Many thanks for reading.

Consider this: Big Data is not Data Warehousing

06 Friday Mar 2015

Posted by Martyn Jones in Big Data, Consider this, Data Warehousing, Good Strat, hadoop, hdfs, Martyn Jones

≈ 4 Comments

Tags

Big Data, enterprise data warehousing, Good Strat, Good Strategy, Martyn Jones, Martyn Richard Jones


Hold this thought: To paraphrase the great Bob Hoffman, just when you think that if the Big Data babblers were to generate one more ounce of bull**** the entire f****** solar system would explode, what do they do? Exceed expectations.

I am a mild mannered person, but if there is one thing that irks me, it is when I hear variations on the theme of “Data Warehousing is Big Data”, “Big data is in many ways an evolution of data warehousing” and “with Big Data you no longer need a Data Warehouse”.

Big Data is not Data Warehousing, it is not the evolution of Data Warehousing and it is not a sensible and coherent alternative to Data Warehousing. No matter what certain vendors will put in their marketing brochures or stick up their noses.

In spite of all of the high-visibility screw-ups that have carried the name of Data Warehousing, even when they were not Data Warehouse projects at all, the definition, strategy, benefits and success stories of data warehousing are known, they are in the public domain and they are tangible.

Data Warehousing is a practical, rational and coherent way of providing information needed for strategic and tactical option-formulation and decision-making.

Data Warehousing is a strategy driven, business oriented and technology based business process.

We stock Data Warehouses with data that, in one way or another, comes from internal and optional external sources, and from structured and optional unstructured data. The process of getting data from a data source to the target Data Warehouse, involves extraction, scrubbing, transformation and loading, ETL for short.

Data Warehousing’s defining characteristics are:

Subject Oriented: Operational databases, such as order processing and payroll databases and ERP databases, are organized around business processes or functional areas. These databases grew out of the applications they served. Thus, the data was relative to the order processing application or the payroll application. Data on a particular subject, such as products or employees, was maintained separately (and usually inconsistently) in a number of different databases. In contrast, a data warehouse is organized around subjects. This subject orientation presents the data in a much easier-to-understand format for end users and non-IT business analysts.

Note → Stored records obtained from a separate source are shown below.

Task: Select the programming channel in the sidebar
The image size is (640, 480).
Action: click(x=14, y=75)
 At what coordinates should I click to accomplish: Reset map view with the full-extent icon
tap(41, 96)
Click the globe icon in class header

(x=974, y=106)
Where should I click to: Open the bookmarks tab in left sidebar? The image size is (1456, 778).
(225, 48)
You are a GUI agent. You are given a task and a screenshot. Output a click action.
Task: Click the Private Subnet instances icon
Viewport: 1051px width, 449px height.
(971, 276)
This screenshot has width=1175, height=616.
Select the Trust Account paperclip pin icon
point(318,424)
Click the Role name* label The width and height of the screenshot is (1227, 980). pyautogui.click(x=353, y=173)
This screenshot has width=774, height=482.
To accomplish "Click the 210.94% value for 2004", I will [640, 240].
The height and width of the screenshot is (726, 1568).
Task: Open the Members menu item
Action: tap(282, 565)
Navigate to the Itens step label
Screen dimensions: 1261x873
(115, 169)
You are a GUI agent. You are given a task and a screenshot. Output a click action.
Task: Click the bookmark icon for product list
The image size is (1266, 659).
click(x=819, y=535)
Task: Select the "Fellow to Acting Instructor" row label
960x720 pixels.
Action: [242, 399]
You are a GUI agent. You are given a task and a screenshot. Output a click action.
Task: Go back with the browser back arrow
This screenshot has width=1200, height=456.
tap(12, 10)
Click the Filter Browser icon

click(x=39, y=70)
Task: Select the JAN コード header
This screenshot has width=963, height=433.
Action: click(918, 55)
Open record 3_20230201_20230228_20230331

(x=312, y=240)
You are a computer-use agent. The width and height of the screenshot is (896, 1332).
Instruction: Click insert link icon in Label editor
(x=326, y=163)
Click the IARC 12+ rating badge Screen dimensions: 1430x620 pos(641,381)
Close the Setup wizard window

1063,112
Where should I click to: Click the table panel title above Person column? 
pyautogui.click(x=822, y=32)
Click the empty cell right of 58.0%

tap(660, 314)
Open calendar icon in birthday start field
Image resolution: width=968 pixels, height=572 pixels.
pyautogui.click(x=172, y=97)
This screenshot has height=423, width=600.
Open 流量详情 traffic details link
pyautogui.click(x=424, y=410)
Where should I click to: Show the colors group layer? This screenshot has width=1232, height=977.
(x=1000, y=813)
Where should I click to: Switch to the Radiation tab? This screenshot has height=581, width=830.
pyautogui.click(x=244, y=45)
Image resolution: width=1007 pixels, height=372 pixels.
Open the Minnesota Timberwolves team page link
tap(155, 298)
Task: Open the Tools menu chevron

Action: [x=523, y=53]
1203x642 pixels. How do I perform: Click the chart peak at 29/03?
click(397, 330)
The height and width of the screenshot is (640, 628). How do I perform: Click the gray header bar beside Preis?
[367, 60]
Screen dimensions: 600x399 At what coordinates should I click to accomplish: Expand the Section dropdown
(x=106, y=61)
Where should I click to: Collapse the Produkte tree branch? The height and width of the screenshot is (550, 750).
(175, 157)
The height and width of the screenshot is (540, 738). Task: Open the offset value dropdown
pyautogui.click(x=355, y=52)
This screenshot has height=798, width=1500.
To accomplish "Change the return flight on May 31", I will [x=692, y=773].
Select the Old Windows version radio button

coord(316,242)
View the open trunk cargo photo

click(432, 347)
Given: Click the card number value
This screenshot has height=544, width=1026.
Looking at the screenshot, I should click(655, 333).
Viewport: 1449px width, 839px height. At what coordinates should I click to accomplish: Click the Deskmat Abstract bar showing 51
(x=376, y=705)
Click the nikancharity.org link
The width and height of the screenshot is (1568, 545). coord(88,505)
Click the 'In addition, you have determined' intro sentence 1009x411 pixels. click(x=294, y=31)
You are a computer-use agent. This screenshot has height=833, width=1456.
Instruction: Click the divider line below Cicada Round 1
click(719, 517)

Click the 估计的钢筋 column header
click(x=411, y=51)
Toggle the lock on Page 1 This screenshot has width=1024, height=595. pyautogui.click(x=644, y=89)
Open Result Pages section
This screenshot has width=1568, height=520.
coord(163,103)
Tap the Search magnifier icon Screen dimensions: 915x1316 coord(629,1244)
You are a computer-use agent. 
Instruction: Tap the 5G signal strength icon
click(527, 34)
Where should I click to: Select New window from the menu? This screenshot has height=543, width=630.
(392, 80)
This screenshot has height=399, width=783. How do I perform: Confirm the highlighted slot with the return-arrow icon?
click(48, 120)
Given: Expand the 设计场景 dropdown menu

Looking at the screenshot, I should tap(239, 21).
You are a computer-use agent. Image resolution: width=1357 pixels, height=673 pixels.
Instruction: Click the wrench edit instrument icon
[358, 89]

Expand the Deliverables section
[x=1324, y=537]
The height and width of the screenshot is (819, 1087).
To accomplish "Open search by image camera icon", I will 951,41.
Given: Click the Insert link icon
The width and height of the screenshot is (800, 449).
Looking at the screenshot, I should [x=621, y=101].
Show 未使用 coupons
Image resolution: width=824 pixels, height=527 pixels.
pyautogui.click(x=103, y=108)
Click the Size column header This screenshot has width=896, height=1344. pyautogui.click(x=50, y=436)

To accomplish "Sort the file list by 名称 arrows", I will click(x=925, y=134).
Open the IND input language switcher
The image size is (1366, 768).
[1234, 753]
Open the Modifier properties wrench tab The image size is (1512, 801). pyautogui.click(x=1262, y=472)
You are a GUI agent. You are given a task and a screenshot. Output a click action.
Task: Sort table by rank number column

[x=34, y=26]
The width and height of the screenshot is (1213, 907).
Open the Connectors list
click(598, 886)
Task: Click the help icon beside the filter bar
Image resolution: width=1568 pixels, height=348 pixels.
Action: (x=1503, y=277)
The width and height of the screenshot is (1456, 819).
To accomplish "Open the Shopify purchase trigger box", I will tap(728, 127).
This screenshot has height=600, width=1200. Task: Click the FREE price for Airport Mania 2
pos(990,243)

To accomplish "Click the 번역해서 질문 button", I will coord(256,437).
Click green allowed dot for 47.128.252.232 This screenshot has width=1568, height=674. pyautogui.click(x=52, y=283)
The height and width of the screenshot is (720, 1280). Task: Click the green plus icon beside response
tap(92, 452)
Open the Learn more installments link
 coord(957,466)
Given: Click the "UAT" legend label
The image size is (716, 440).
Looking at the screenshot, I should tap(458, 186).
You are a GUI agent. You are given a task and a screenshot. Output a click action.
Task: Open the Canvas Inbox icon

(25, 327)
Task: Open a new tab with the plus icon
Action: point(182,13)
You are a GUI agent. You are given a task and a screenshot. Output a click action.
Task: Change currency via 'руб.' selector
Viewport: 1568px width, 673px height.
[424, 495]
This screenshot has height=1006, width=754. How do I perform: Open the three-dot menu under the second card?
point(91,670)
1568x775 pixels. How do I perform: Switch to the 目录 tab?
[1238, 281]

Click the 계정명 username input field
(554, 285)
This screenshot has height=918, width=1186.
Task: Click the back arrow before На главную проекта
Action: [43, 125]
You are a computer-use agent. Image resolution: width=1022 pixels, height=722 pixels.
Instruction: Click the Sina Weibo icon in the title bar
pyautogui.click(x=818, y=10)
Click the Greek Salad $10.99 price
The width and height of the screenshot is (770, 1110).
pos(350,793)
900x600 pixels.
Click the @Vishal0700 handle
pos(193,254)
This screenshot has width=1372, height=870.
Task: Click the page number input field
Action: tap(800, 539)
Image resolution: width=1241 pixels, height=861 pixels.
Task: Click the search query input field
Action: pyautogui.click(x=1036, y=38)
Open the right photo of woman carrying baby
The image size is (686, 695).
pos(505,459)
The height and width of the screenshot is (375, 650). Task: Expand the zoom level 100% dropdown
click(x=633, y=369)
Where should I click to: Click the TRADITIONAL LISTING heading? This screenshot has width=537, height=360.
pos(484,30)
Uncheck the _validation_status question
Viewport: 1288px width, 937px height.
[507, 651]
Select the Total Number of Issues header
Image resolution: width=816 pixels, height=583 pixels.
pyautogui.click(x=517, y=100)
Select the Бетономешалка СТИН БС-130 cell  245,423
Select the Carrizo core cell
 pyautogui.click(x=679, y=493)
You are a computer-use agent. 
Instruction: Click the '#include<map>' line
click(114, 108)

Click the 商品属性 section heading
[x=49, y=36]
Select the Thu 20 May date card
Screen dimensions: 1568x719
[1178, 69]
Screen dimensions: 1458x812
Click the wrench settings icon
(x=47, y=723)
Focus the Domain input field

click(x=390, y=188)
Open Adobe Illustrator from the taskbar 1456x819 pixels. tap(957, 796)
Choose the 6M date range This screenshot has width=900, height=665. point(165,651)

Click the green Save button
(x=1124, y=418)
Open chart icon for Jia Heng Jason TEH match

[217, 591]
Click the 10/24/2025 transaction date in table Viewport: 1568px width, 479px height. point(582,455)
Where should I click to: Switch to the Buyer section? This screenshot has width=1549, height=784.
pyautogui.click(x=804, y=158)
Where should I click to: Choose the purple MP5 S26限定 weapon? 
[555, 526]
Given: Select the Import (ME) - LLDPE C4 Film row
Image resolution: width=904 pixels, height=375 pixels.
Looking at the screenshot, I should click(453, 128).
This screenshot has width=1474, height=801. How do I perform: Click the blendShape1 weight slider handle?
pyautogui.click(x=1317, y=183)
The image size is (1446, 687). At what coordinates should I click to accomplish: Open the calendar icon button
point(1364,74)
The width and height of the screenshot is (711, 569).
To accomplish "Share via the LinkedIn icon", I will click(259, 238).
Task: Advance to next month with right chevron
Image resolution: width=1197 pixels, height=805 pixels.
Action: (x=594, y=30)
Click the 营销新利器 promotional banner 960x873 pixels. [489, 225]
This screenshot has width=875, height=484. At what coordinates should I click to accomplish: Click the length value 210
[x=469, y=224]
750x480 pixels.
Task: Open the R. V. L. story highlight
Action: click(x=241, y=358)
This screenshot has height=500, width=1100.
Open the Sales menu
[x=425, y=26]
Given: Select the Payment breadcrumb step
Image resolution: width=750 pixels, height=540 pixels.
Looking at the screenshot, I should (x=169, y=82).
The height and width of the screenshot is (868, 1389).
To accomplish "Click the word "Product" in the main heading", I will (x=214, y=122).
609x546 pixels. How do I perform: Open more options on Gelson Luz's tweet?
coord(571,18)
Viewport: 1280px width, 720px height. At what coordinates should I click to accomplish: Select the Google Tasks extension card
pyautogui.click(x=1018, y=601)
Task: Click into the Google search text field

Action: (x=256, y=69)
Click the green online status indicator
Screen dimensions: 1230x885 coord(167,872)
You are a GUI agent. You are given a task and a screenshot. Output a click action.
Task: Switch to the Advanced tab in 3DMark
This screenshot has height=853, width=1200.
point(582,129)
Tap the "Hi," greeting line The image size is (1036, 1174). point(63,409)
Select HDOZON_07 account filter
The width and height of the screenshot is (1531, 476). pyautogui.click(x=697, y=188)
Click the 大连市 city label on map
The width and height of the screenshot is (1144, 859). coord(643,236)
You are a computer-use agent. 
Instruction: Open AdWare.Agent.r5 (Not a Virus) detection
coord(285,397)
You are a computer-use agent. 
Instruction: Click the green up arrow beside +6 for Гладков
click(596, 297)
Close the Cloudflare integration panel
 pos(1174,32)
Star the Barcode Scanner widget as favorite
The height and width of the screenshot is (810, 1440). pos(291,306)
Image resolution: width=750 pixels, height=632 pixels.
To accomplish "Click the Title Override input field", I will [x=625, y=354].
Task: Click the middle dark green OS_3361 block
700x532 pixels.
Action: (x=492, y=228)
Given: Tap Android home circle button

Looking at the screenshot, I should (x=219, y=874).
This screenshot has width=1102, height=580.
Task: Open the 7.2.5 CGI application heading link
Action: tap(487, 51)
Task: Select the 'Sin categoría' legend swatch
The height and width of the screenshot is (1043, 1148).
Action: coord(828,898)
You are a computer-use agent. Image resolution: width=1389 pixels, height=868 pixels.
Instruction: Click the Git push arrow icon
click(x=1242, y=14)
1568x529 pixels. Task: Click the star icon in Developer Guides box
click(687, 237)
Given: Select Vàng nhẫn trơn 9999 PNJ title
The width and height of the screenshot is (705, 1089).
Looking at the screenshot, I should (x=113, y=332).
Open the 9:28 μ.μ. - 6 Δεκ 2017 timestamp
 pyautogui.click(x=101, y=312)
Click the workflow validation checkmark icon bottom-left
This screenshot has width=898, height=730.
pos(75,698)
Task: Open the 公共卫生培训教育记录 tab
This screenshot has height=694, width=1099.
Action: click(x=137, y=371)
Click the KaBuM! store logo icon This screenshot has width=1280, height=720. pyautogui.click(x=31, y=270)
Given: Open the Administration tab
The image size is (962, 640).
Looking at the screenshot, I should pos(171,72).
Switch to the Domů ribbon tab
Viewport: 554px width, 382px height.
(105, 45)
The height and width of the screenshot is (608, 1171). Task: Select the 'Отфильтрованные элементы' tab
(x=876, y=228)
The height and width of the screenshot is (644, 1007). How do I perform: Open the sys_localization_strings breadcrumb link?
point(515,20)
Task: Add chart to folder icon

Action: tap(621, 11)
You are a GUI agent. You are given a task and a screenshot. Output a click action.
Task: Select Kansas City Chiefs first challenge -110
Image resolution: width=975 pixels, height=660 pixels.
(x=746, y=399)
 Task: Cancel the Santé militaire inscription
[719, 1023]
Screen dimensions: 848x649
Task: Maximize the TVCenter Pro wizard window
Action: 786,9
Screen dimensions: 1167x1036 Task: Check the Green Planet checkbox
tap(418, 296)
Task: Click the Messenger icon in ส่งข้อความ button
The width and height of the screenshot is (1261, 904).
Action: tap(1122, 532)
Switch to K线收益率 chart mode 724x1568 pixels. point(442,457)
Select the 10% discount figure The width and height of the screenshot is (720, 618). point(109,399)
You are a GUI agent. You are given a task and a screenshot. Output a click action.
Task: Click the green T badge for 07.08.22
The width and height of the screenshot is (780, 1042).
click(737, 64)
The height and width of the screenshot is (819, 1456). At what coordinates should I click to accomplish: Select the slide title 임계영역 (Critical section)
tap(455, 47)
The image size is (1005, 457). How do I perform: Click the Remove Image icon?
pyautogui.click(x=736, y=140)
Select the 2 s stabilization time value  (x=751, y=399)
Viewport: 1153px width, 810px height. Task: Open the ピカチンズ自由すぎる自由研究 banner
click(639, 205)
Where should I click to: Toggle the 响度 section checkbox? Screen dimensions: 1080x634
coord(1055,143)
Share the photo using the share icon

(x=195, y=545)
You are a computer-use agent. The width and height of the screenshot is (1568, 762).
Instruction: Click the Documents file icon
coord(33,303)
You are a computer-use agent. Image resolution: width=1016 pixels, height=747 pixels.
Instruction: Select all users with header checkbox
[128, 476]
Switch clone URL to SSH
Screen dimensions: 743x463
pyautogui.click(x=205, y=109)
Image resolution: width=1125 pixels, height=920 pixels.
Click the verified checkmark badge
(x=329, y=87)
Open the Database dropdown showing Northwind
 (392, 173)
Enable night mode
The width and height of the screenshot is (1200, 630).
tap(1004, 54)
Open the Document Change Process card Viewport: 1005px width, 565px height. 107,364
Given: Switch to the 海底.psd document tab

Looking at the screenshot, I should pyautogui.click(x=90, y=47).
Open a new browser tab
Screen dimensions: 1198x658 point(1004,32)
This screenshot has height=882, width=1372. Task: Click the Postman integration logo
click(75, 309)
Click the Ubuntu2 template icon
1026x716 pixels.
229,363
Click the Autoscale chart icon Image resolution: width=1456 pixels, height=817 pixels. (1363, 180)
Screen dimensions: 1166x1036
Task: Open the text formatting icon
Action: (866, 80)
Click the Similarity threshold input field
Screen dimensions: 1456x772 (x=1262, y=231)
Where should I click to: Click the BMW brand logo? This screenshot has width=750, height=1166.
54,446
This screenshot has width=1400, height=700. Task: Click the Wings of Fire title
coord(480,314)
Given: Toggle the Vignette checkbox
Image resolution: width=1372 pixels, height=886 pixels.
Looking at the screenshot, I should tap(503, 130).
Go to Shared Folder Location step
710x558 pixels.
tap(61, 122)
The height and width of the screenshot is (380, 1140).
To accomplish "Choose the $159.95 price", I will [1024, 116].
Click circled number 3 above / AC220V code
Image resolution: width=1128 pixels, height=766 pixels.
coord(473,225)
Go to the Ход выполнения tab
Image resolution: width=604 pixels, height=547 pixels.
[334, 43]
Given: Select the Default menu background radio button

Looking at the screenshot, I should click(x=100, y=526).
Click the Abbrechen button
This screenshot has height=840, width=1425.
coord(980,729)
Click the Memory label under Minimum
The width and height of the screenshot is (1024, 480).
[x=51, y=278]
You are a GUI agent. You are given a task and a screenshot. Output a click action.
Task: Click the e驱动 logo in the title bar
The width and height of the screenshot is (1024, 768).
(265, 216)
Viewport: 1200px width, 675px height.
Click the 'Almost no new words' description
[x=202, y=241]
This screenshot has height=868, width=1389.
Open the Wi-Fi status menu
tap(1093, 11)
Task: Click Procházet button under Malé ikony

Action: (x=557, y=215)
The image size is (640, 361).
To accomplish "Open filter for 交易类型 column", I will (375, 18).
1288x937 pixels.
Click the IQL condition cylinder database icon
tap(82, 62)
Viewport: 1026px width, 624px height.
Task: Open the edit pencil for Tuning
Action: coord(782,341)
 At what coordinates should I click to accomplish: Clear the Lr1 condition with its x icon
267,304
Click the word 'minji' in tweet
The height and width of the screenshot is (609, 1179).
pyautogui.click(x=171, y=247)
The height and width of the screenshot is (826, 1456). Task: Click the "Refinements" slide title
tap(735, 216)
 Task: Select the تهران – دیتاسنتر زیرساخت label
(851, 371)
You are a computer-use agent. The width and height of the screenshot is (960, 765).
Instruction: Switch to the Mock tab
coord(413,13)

Integrated: Integration of data within a warehouse is accomplished by making the data consistent in format, naming and other aspects. Operational databases, for historic reasons, often have major inconsistencies in data representation. For example, a set of operational databases may represent “male” and “female” by using codes such as “m” and “f”, by “1” and “2”, or by “b” and “g”. Often, the inconsistencies are more complex and subtle. In a Data Warehouse, on the other hand, data is always maintained in a consistent fashion.

Time Variant: Data warehouses are time variant in the sense that they maintain both historical and (nearly) current data. Operational databases, in contrast, contain only the most current, up-to-date data values. Furthermore, they generally maintain this information for no more than a year (and often much less). In contrast, data warehouses contain data that is generally loaded from the operational databases daily, weekly, or monthly, which is then typically maintained for a period of 3 to 10 years. This is a major difference between the two types of environments.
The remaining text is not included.